Vance denounced a reporter’s suggestion that U.S. enthusiasm for the Sadat-Begin talks was late and that the U.S. reassessment of policy now made it conceivable that a settlement can be made without Geneva. “As soon as the statement on the Cairo conference was made we indicated” that the U.S. would play a helpful role but it wanted to consult with the parties first. Vance said.

“We support very strongly this initiative,” Vance said. “We believe Cairo is a stepping stone toward peace.” He conceded “it is possible” that a settlement could be made without Geneva, “but all of the parties have said it is their intention to move toward a Geneva conference.” But first, Vance said, it is necessary to see what will be accomplished at Cairo. “I hope much can be accomplished,” he added.

Asked whether Syria is receptive to his visit to the Mideast, he pointed out that the “Syrians have never said they have closed the door to Geneva discussions.” He said “we have always strived for the objective of bringing the parties face-to-face–as did our predecessors–and worked for the parties to negotiate.” In this connection, he expressed the hope that “the circle of face-to-face negotiations” that started between Israel and Egypt “will be widened to include the others.”

Continually referring to his twin objectives of supporting Egypt and Israel while trying to induce the opposition Arab states and the Soviet Union to join them, Vance pointed out that there are “no time limits” to the Cairo meeting and that the parties have said the Cairo meeting is “preparatory toward the Geneva conference.”

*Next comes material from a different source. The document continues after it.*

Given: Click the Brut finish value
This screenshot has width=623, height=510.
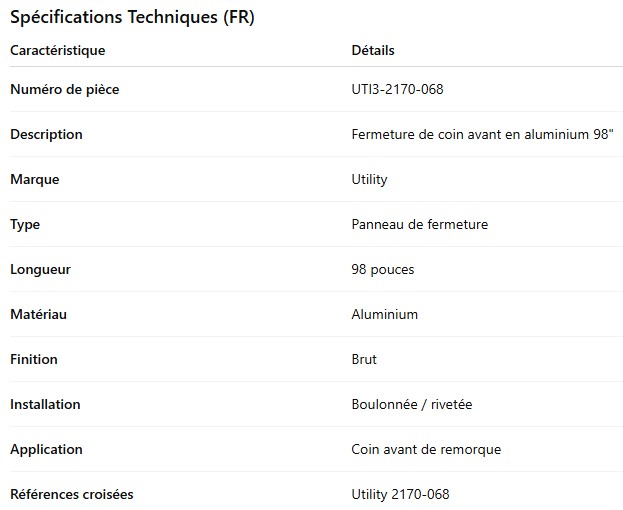Looking at the screenshot, I should [364, 359].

The future role of the U.S., he said, is “to facilitate direct talks.” Vance said that “both the President and I feel there is no substitute for face-to-face conversation, direct talks with the leaders of the various nations involved. This is particularly important at this time when there is a blockage of communications between various leaders and perhaps we can play a facilitative role by keeping those channels of communications open.”

The Secretary indicated that the U.S. may again enter into a mediator’s role “if the parties ran into roadblocks, as the President has indicated, and new initiatives are helpful, we may come up with suggestions of our own,” he said.

Speaking of Egypt’s break with the five Arab states, Vance said “it is too bad that President Sadat was forced to break relations with the five Arab nations. It is our hope those differences may be healed, particularly insofar as Syria is concerned. Our hope is that all the parties–the confrontation states–will keep the channels open so that there may be movement toward on ultimate settlement.”


Vance said he does not intend to “deal” with the Palestine Liberation Organization as a result of the commitment the U.S. made to Israel in the 1975 Sinai agreement. He said the Palestinian issue must be solved “but that is up to the parties” and he would not “prejudge what the parties may offer.”

After pointing out that the Sadat visit to Israel has removed the “psychological stumbling-block” in the political process toward a Mideast settlement, Vance concluded with the hope that “out of Cairo it might be possible to come up with a framework of substantive matters for a comprehensive settlement and that procedural questions might be cleared away.”

White House Deputy Presidential News Secretary, Rex Granum said yesterday that Vance’s Mideast trip was decided upon a week ago at a meeting with President Carter, Vice President Walter Mondale, Vance, and National Security Advisor Zbigniew. Brzezinski. Granum stressed that the President has no plans to visit any Mideast country other than Saudi Arabia when he goes abroad late this month.